Thursday, December 3, 2015

The Imagination Cycle

I've had quite a few conversations with friends and family and a number of significant personal experiences in the last few years that have reaffirmed one of the major pillars of my worldview: that the perspective we bring to each moment in our lives has a profound impact on the content that fills up each day.  Put another way, life isn't a series of events occurring independently that we simply react to and form emotional perspectives on, but rather our own emotional perspectives strongly influence the outcomes of situations we encounter in life.  The two aspects ("objective" external reality and "subjective" internal experience) are impossible to separate, and continuously influence each other in a dynamic cycle.

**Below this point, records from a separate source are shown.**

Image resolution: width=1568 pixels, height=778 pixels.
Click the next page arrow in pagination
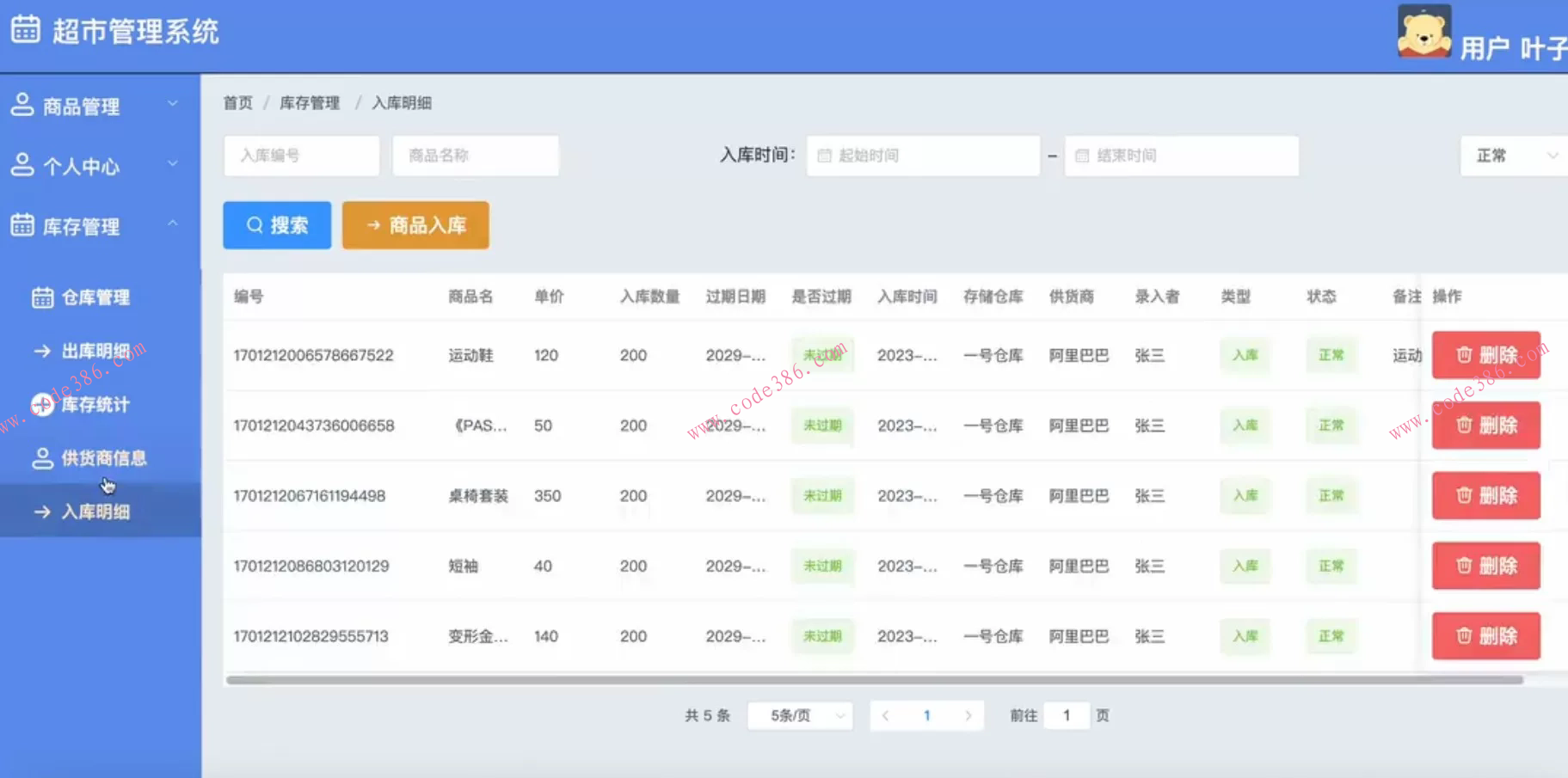pos(969,714)
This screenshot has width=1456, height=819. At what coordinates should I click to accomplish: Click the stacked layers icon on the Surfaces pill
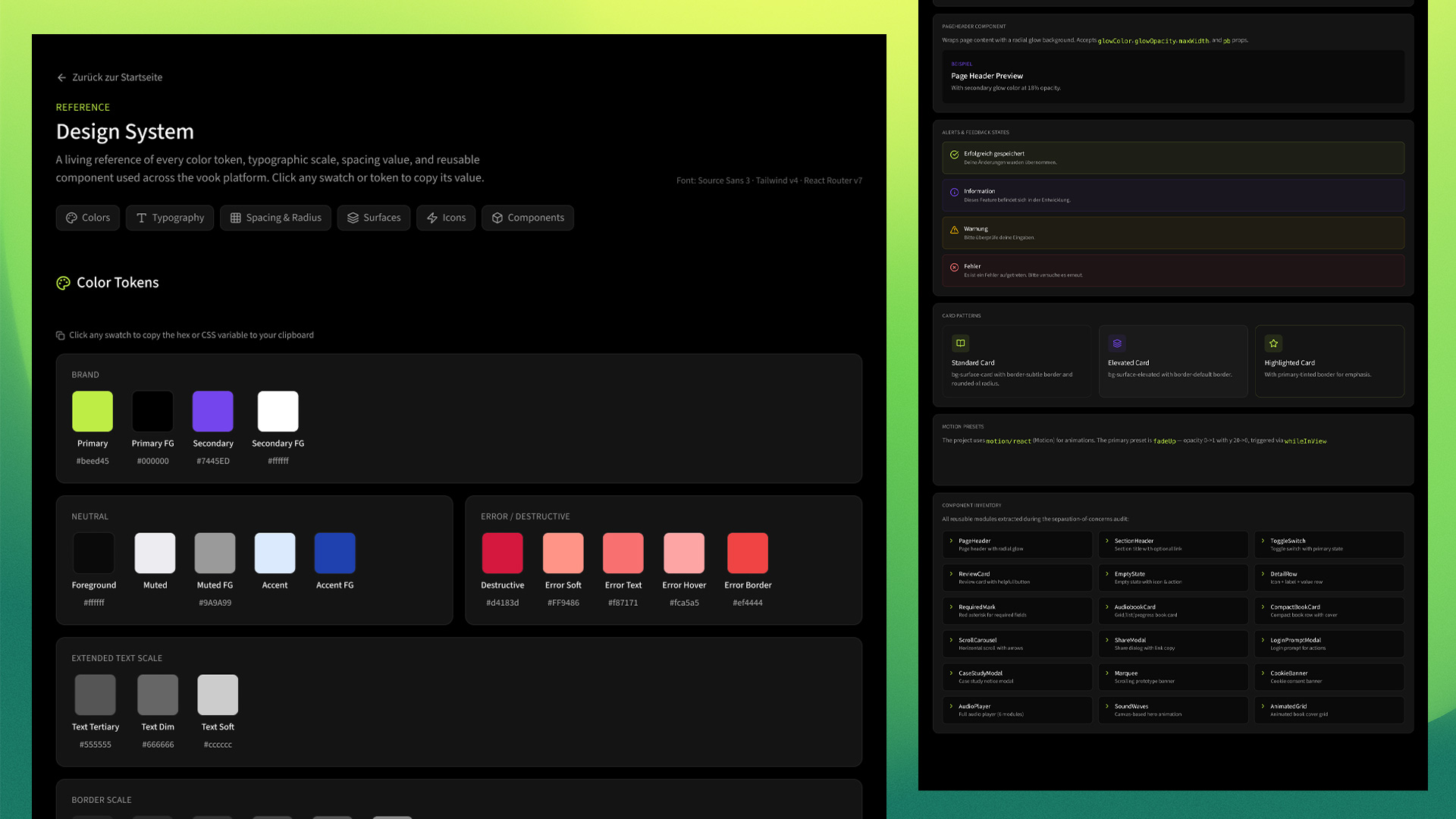(353, 218)
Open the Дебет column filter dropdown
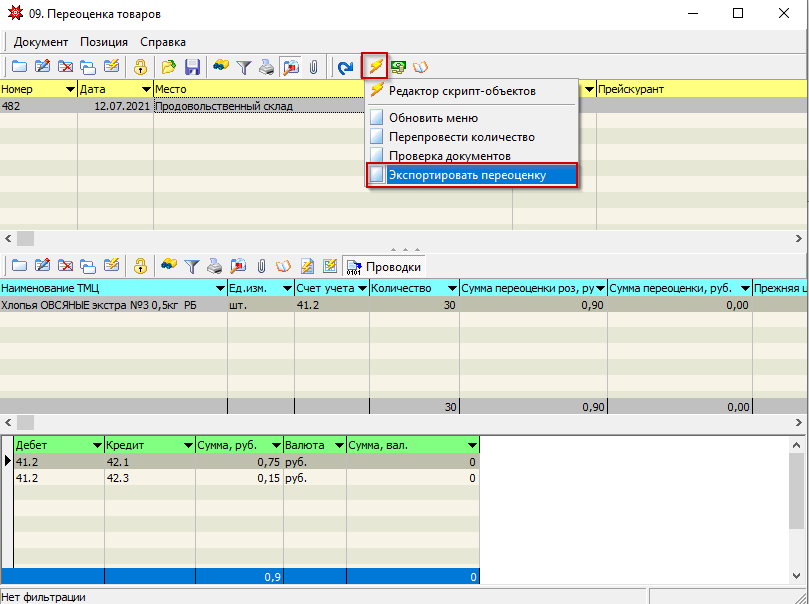Image resolution: width=809 pixels, height=604 pixels. pyautogui.click(x=97, y=445)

Well, I've been reading this wonderful little book called Einstein's Dreams by Alan Lightman, which is exactly what the title promises.  Chapter after chapter dives into brilliantly imagined thought experiments that explore the nature of time.  Einstein was renowned for proposing and exploring these gedanken experiments (German, not the most elegant language, right?), and I think that book at least implies that such imaginative exploration were essential to the groundbreaking challenges Einstein went on to make to our notions of space-time.  Considered against the backdrop of the other personal reflections I've had this year, the idea that the terrain we let our imagination tread might significantly impact our understanding of the world was really compelling.

And it got me thinking - maybe the world would be a much better place if each of us started our day with a meditation where we imagined the world as we wished it were.  If we visualized walking through our day being kind to everyone we met and receiving that kindness in return, considering the consequences of our choices and wrapped in the comfort of knowing we exist in a world of social relations that we each value and protect... it might make us more likely to make choices that push that world closer to existence.

So I'm issuing a call to anyone who's interested seeing the world become a nicer, happier, more loving place: start your day with five minutes of meditation on what you want the world to be, and see if the rest of your day feels any different.  I'd love to document anecdotes that anyone is willing to share.